Possible Duplicate:
How to parse and process HTML with PHP?
I need to parse blocks of HTML, replacing some hrefs with the link description based on whether the description meets certain criteria.
The regex I'm using to identify specific strings is used elsewhere in my application:
$regex = "/\b[FfGg][\.][\s][0-9]{1,4}\b/";
preg_match_all($regex, $html, $matches, PREG_SET_ORDER);
I'm using the following SO question as a starting point for extracting href descriptions:
Replacing html link tags with a text description
The idea is to convert any link having a "FfGg.xxxx" type identifier, and leave the rest in tact (ie, the google link).
What I have so far is:
$html = 'Ten reports <a href="http://google.com">Google!</a> on 14 mice with ABCD
show that low plasma BCAA, particularly ABC and to a lesser extent DEF, can result in
severe but reversible epithelial damage to the skin, eye and gastrointestinal tract.
</li><li>Symptoms were reported in conjunction with low plasma ABC levels in 9 case
reports.

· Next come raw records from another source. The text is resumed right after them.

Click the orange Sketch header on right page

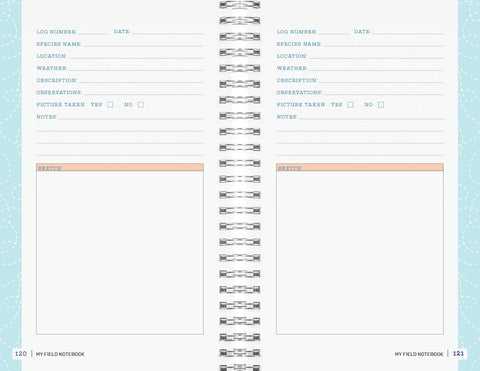360,167

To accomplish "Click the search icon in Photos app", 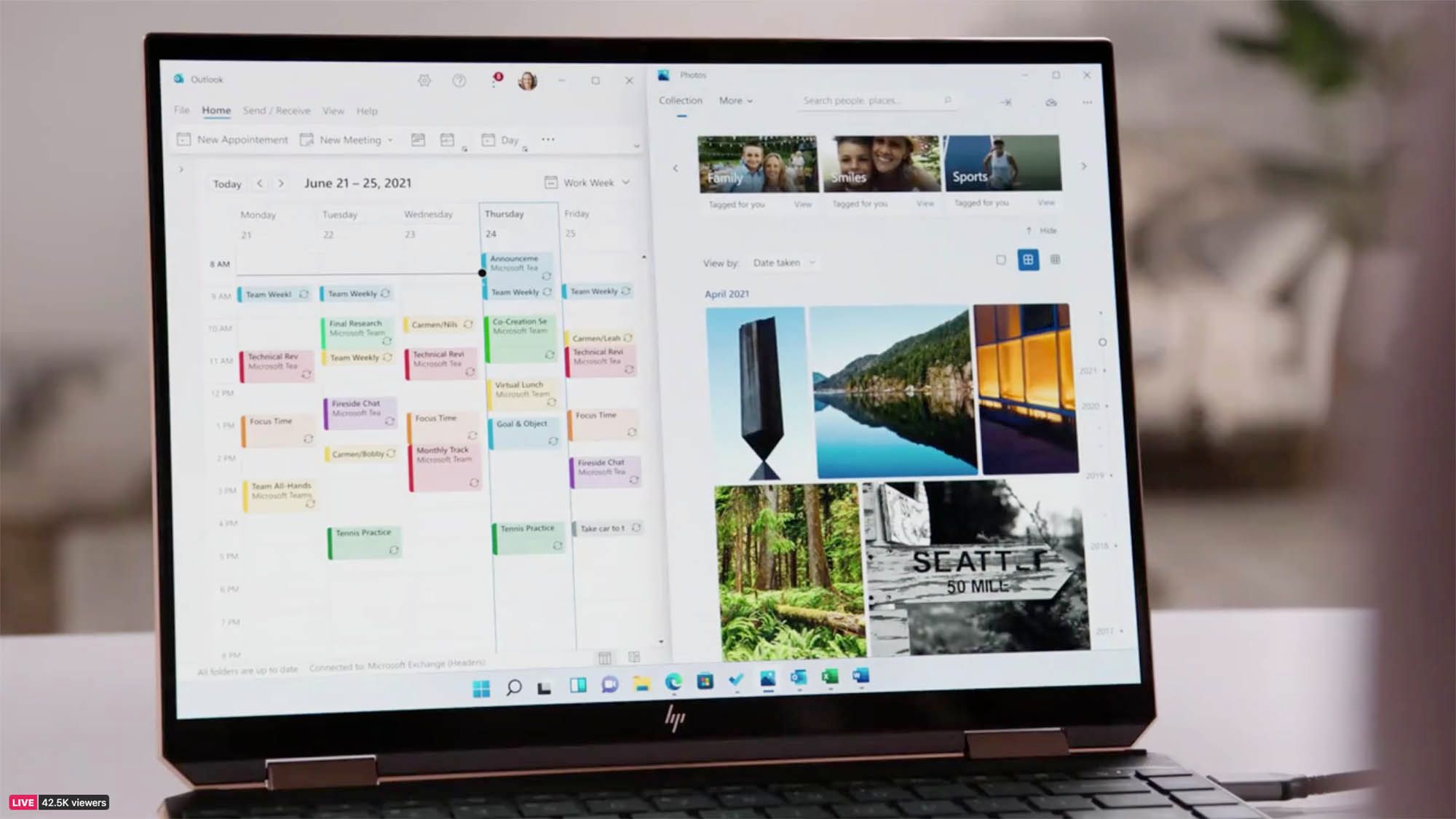I will click(947, 100).
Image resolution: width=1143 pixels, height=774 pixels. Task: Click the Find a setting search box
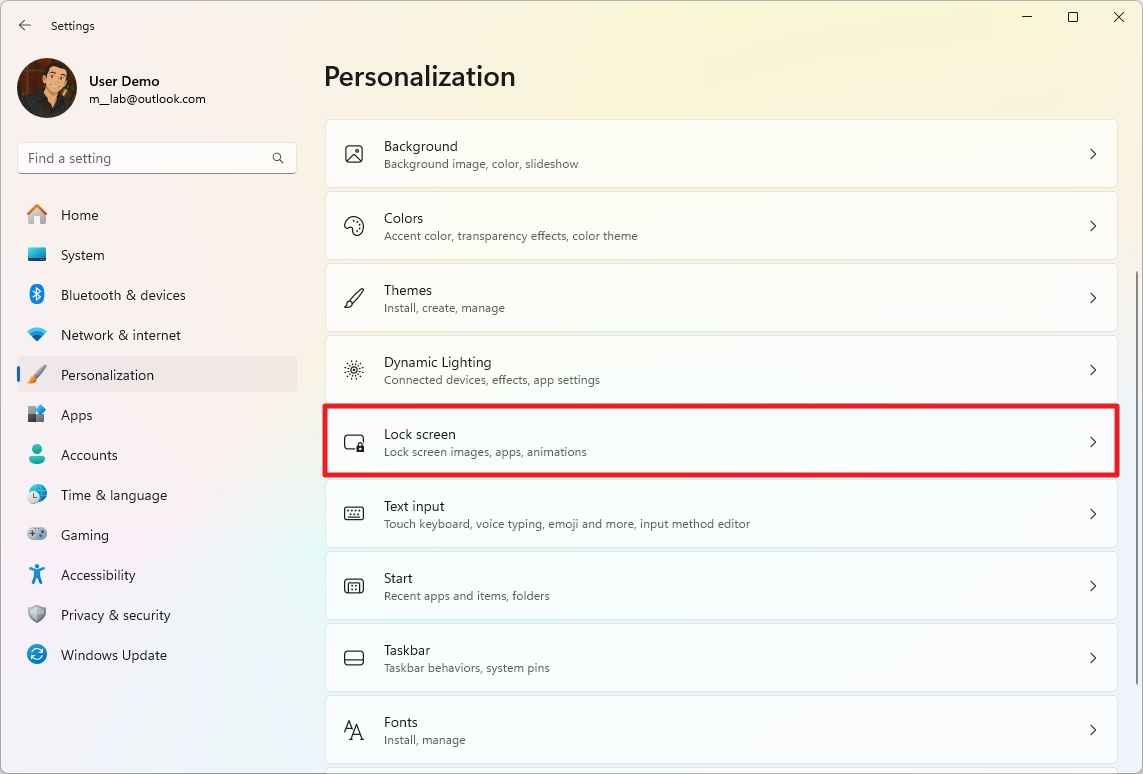pos(145,158)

In two case reports, ABC levels were between 1.9 and 48 µmol/L (<a
href="/docpage.php?obscure==100" target="F.100">F.100</a>, <a
href="/docpage.php?obscure==68" target="F.68">F.68</a>, <a href="/docpage.php?obscure==67"

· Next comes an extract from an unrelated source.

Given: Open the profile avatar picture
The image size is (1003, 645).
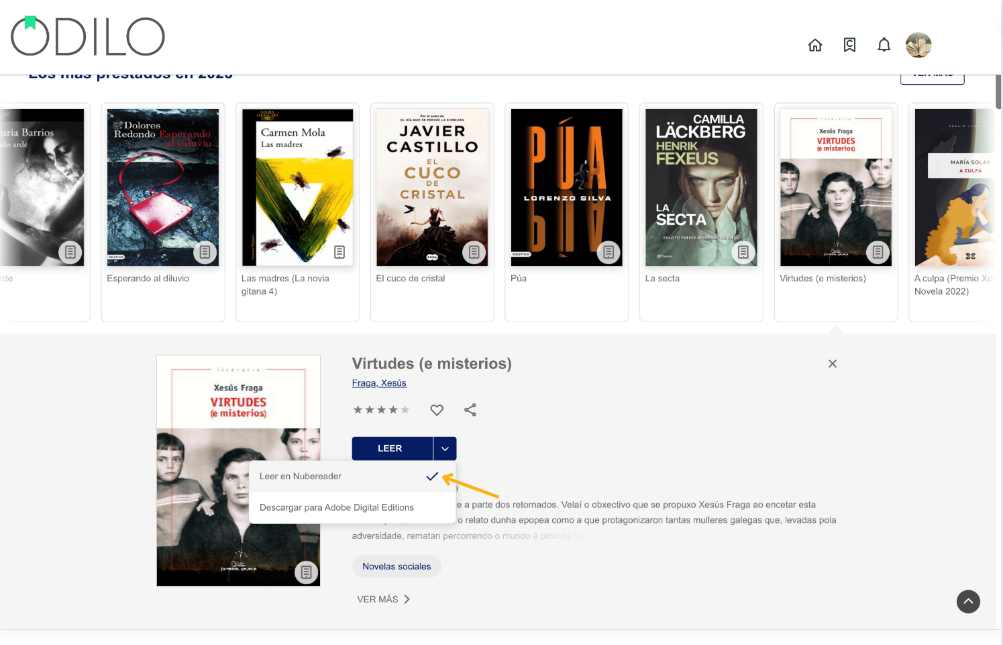Looking at the screenshot, I should [x=918, y=45].
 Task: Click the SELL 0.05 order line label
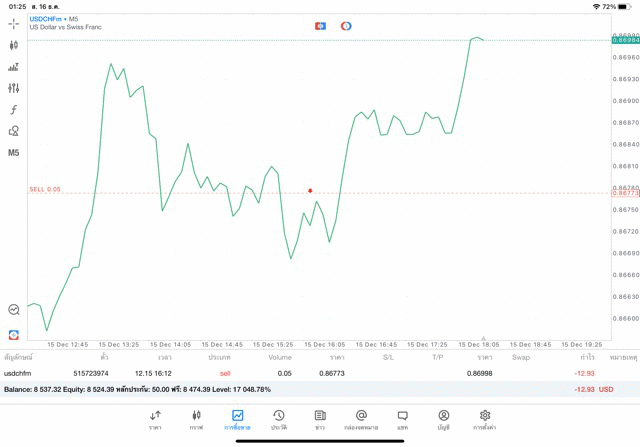click(45, 189)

target="F.67">F.67</a>, <a href="/docpage.php?obscure==71" target="F.71">F.71</a>, <a
href="/docpage.php?obscure==122" target="F.122">F.122</a>, <a
href="/docpage.php?obscure==92" target="F.92">F.92</a>, <a href="/docpage.php?obscure==96"
target="F.96">F.96</a>);';
This converts all links, including google:
$html = preg_replace("/<a.*?href=\"(.*?)\".*?>(.*?)<\/a>/i", "$2", $html);
This returns a blank HTML string:
$html = preg_replace("/<a.*?href=\"(.*?)\".*?>[FfGg][\.][\s][0-9]{1,4}<\/a>/i", "$2", $html);
I believe the problem is in how I'm embedding this regex in the second (non-working) example above:
[FfGg][\.][\s][0-9]{1,4}
What is the correct way of embedding the FfGg expression in HTML found in my preg_replace example above?